## TASK DIRECTIONS
Look through the records below and copy each line that includes the word "screenshot".

## SOURCE MATERIAL
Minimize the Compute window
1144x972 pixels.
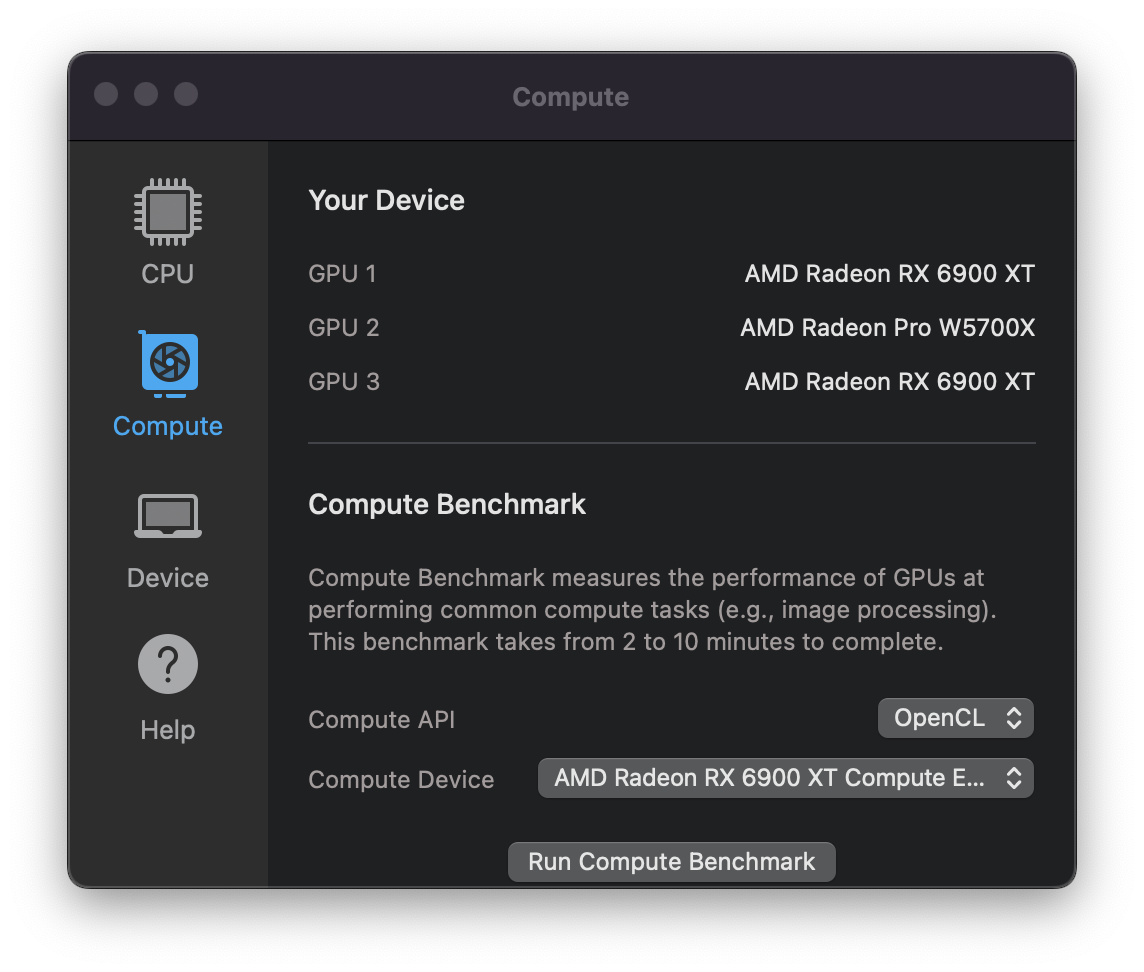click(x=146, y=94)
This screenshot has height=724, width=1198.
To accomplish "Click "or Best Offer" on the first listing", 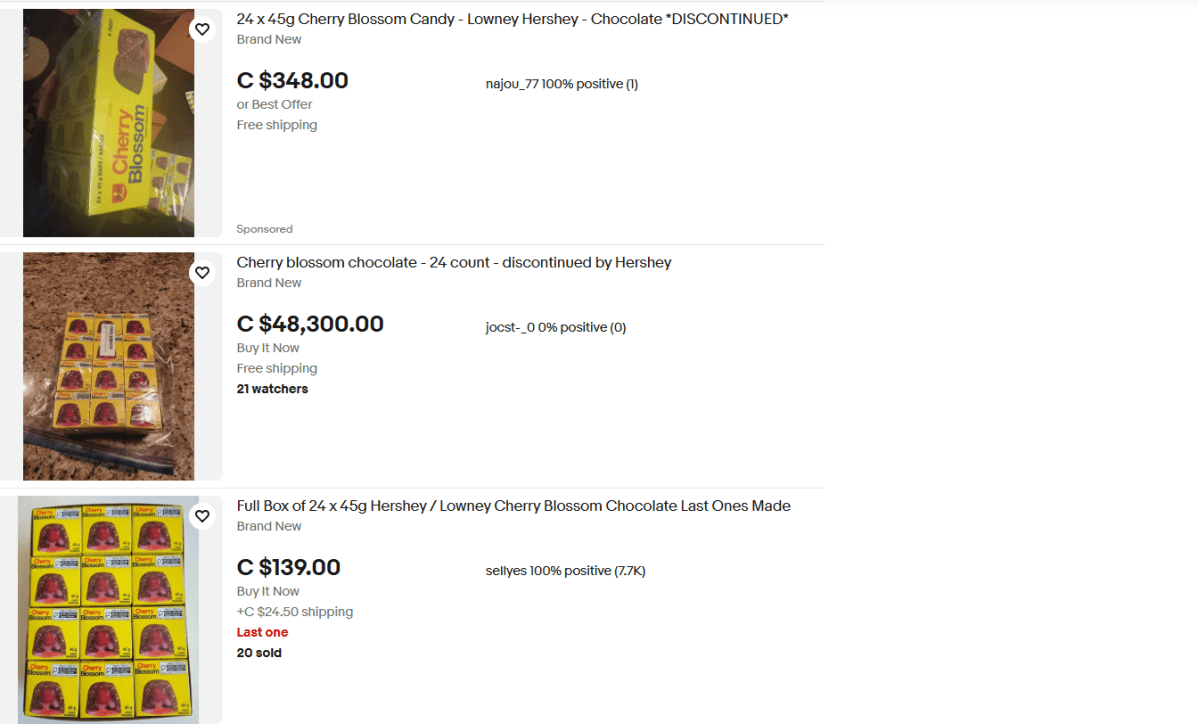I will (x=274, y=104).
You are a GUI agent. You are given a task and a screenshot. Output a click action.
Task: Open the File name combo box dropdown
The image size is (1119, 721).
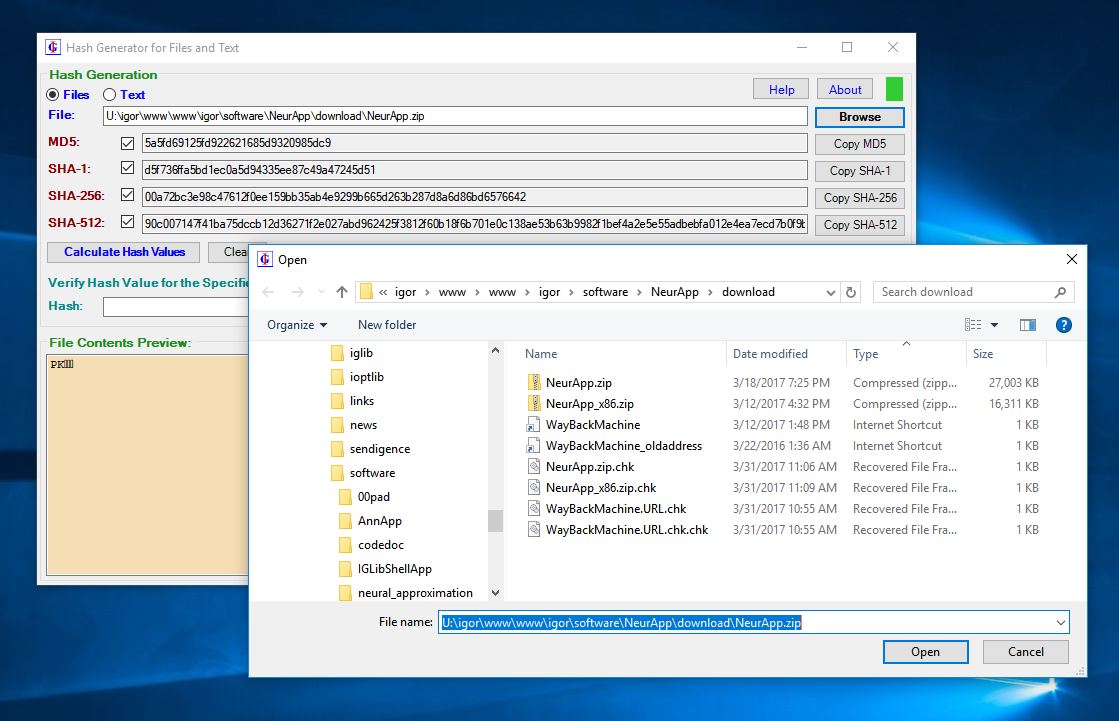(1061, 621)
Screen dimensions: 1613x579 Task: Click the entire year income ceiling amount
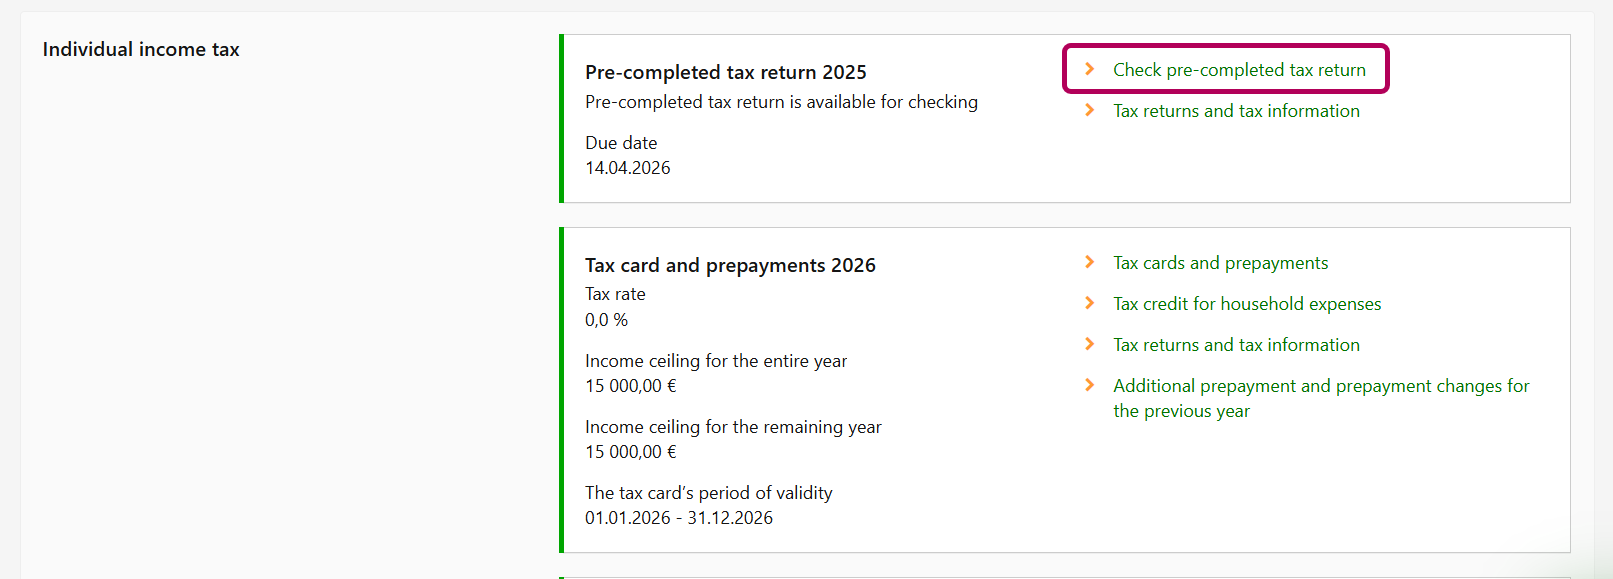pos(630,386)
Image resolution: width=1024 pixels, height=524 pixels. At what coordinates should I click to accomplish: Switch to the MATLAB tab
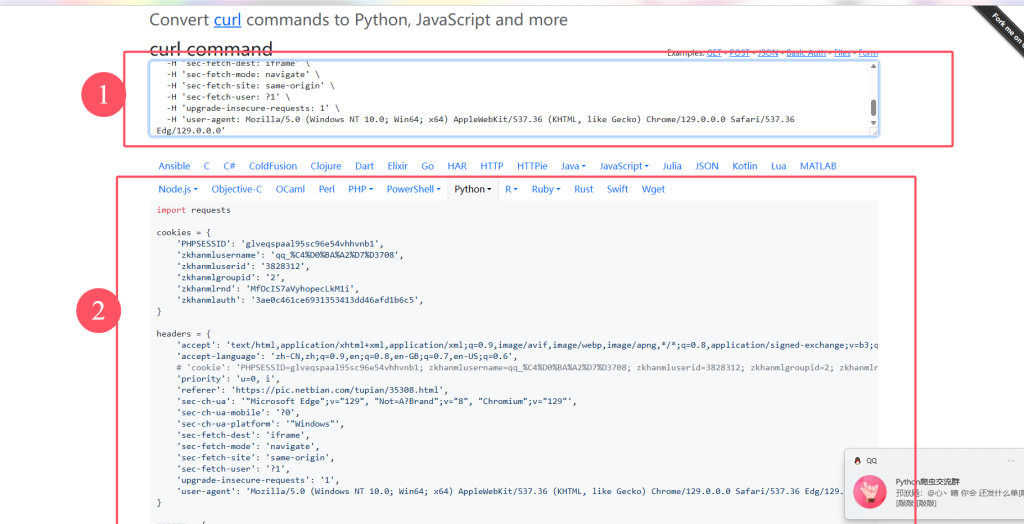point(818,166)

## ANSWER SPACE
This screenshot has height=724, width=1198.
You are a GUI agent. You are given a task and a screenshot. Output a click action.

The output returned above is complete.